Ahmet Doğan İLBEY
SÖMÜRGE RUHLU AYDIN SENFONİ DİNLER
Mûsikî sanatında yabancılaşmanın sancısını çeken Türkiye’de Kemalizm’in “müzik inkılâbı” nın Müslüman Türk milletinin gönlünde açtığı derin yaralar tedavi edilmeye çalışılırken, “Viyana Filarmoni’yi yerinde izlemeyi çok isterdim” başlıklı bir yazı okursanız ne yaparsınız?

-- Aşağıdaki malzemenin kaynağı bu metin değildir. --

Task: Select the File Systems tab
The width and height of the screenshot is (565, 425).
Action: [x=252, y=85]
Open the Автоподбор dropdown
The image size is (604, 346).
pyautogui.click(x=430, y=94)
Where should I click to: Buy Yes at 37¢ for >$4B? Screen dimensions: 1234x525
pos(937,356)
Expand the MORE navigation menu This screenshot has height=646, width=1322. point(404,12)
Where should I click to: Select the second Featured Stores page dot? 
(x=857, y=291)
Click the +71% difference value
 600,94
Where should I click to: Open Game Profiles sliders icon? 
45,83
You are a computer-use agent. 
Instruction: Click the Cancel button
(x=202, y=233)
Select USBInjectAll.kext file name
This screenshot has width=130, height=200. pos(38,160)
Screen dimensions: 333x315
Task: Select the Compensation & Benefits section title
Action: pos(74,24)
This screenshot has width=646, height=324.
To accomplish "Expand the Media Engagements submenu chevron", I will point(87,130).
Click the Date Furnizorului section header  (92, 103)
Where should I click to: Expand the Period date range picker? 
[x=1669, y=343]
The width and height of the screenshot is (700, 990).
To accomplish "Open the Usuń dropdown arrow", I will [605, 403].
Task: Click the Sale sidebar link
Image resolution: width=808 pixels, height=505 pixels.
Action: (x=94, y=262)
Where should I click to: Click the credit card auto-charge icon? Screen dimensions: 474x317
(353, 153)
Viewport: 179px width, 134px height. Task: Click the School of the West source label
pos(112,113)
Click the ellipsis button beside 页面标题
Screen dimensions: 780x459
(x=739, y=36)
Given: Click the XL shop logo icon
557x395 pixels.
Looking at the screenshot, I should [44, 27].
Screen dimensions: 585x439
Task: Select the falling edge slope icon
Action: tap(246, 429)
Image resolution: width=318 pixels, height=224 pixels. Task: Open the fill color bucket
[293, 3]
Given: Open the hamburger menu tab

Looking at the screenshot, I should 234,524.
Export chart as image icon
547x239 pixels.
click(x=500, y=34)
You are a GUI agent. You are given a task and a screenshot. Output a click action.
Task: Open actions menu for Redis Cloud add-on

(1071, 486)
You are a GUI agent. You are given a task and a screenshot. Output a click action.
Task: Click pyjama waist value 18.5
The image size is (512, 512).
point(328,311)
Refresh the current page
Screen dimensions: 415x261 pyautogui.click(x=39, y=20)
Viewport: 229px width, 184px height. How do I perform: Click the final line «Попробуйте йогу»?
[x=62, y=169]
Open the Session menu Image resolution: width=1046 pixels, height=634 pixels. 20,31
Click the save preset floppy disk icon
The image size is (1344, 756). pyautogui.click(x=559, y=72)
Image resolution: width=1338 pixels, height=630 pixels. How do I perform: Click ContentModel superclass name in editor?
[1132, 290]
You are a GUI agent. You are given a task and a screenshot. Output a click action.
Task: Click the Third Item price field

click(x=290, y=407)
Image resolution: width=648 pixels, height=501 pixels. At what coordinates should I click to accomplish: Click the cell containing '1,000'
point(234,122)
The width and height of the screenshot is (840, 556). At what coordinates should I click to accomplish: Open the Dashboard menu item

“Keşke bir gün hepimiz gecenin dibinde kırmızının, mavinin, yeşilin önünde durup birden 40. Senfoninin dalgalı deniziyle hayallerimize yelken açmayı deneyebilsek. Biliyorum, belki müziğin o coşkulu ırmağı birçoğumuzun içine hiç uğramayacak, kim bilir belki de uğrayacak ama biz o sesi hiç duyamayacağız. Bu yüzden yitip giden zamanların ardından ne kadar ağıt yaksak da nafile...” diye yazılar yazmak ve Batı’nın kültürel istilâsına karşı millî kültür hassasiyeti zayıf kitleleri senfoni dinlemeye özendirmek ihânet değilse nedir?
SENFONİ AVRUPA’NIN RÛHUNU COŞTURUR, TÜRK’ÜN RUHUNU DEĞİL!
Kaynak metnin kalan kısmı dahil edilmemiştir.